WORK REQUIRED:
Please print the rows below word for word, starting at the line that contains "Given: Click the 47/47車輌 vehicle counter" and ending at the final line of the rows, with both of those lines included.
<<<<
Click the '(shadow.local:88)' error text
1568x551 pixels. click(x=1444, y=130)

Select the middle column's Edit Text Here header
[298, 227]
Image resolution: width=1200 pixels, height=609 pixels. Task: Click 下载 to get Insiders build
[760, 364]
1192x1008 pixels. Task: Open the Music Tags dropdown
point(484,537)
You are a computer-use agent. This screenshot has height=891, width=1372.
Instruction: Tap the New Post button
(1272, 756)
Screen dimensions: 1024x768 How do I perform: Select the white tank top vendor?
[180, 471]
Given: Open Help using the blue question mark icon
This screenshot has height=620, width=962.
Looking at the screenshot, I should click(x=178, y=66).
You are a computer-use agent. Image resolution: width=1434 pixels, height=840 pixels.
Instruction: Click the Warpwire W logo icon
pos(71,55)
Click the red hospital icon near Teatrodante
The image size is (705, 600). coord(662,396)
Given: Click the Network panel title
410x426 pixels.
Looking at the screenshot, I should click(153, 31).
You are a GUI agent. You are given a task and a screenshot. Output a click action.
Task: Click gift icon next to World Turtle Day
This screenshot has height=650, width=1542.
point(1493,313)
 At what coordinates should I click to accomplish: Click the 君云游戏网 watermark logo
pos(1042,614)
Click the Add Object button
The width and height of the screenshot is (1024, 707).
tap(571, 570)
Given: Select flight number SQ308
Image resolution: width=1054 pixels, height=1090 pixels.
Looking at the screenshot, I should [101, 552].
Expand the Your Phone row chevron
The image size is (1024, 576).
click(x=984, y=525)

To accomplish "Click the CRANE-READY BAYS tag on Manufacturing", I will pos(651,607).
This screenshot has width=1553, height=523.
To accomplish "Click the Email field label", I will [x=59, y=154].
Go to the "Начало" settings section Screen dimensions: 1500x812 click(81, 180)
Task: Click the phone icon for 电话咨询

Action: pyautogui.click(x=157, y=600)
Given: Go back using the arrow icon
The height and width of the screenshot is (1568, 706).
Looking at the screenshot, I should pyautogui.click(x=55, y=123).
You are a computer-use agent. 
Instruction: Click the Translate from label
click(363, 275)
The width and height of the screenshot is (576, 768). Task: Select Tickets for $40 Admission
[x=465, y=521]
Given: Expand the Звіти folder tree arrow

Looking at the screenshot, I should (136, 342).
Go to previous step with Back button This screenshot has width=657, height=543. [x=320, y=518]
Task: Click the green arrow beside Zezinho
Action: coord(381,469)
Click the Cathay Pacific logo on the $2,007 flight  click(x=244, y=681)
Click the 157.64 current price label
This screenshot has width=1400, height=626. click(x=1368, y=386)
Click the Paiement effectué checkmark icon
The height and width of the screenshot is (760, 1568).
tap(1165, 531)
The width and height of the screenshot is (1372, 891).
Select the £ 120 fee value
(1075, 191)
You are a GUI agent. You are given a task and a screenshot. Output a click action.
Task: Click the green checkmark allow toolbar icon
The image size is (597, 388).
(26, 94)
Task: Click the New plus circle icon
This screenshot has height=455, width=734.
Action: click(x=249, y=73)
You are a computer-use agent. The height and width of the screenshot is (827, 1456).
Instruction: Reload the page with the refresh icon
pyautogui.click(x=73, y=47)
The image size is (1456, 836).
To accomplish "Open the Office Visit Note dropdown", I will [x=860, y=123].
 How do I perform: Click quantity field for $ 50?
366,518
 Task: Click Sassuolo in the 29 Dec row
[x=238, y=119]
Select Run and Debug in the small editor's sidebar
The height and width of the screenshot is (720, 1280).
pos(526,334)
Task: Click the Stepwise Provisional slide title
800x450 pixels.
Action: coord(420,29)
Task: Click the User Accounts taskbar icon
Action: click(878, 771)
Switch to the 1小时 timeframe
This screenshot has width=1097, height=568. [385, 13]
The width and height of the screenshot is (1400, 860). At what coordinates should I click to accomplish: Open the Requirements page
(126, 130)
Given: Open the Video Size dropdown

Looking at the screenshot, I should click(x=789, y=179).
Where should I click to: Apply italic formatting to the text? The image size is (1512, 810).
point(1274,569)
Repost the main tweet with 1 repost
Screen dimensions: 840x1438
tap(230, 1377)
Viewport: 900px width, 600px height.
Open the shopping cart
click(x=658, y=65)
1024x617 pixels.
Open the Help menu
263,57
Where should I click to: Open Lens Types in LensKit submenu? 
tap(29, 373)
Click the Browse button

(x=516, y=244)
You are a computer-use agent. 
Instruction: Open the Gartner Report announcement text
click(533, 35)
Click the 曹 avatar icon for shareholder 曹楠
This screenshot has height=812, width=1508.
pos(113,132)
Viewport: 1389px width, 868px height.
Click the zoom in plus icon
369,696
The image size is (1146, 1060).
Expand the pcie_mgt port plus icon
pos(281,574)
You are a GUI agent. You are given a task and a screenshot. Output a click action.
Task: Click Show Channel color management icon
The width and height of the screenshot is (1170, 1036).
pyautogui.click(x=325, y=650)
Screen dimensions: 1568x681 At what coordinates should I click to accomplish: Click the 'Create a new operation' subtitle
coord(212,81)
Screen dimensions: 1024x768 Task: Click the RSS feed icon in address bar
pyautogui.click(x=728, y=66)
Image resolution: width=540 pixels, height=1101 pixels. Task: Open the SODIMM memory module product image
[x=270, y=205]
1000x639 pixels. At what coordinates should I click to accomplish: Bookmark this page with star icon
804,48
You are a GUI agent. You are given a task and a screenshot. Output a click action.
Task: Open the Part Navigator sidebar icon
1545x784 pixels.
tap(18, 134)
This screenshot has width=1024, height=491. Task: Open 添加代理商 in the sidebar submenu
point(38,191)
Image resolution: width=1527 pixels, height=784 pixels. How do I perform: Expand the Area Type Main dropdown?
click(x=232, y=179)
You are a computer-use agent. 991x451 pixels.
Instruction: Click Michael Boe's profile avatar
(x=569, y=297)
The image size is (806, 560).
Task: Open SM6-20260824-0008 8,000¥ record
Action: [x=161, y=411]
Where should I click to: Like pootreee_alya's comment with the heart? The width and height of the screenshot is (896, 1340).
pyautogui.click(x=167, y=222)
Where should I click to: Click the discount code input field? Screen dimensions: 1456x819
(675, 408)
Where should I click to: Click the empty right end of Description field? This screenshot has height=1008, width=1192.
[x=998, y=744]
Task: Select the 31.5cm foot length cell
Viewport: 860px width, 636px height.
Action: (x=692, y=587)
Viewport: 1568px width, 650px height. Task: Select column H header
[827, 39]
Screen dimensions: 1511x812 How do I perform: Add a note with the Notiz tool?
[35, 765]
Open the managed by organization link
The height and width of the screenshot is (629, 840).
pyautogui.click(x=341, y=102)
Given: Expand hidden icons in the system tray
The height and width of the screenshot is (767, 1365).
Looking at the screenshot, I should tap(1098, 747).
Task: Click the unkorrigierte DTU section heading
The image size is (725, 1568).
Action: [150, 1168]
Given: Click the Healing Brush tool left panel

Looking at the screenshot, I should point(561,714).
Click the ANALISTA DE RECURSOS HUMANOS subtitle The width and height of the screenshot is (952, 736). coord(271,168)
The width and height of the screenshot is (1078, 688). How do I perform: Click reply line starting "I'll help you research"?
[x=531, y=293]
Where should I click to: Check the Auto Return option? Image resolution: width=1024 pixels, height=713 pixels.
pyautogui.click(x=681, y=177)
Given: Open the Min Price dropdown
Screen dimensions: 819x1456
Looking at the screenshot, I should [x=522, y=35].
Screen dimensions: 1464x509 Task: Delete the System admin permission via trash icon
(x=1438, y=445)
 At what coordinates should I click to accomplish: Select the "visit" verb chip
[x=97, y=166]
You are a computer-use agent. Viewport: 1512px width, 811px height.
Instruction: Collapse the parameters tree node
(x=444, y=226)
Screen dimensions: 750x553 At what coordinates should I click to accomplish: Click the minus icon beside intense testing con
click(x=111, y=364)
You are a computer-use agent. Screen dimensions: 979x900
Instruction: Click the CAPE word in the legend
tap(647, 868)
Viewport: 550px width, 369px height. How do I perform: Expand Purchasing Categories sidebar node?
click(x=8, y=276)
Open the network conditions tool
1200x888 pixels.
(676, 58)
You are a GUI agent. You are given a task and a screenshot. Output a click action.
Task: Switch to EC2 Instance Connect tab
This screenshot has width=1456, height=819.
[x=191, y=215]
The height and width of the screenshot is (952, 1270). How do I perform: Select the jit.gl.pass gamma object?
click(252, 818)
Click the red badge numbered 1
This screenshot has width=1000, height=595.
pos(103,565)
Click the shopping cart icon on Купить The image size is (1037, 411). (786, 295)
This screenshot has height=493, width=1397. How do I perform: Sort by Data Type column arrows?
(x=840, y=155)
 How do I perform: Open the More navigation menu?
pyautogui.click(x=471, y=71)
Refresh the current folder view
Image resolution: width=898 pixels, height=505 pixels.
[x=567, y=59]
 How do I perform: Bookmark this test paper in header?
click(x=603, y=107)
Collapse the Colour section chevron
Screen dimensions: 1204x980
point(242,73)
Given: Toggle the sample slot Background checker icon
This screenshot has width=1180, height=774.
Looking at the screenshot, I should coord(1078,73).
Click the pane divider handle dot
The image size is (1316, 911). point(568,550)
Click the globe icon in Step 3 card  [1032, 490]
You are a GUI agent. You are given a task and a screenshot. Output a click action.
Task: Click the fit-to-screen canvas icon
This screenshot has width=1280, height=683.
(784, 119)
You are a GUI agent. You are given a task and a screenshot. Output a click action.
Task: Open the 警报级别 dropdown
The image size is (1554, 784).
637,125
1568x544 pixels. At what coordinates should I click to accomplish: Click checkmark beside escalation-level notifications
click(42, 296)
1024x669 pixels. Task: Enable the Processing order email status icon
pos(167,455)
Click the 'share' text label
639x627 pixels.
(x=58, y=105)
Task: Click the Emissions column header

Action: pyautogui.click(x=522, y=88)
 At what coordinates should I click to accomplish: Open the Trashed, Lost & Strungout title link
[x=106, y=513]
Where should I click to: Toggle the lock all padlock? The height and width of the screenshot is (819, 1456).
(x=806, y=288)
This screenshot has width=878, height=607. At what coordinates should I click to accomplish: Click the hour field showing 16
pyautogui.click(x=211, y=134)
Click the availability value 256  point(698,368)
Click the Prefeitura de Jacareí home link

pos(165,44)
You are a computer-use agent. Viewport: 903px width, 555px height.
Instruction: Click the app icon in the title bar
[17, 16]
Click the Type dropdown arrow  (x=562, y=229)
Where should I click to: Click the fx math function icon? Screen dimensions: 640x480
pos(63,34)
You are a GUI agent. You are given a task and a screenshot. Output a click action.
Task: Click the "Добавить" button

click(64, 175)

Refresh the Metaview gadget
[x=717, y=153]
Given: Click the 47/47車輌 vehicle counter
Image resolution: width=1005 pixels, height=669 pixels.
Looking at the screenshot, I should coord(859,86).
>>>>
WRITTEN SOLUTION:
Given: Click the 47/47車輌 vehicle counter
Image resolution: width=1005 pixels, height=669 pixels.
Looking at the screenshot, I should coord(859,86).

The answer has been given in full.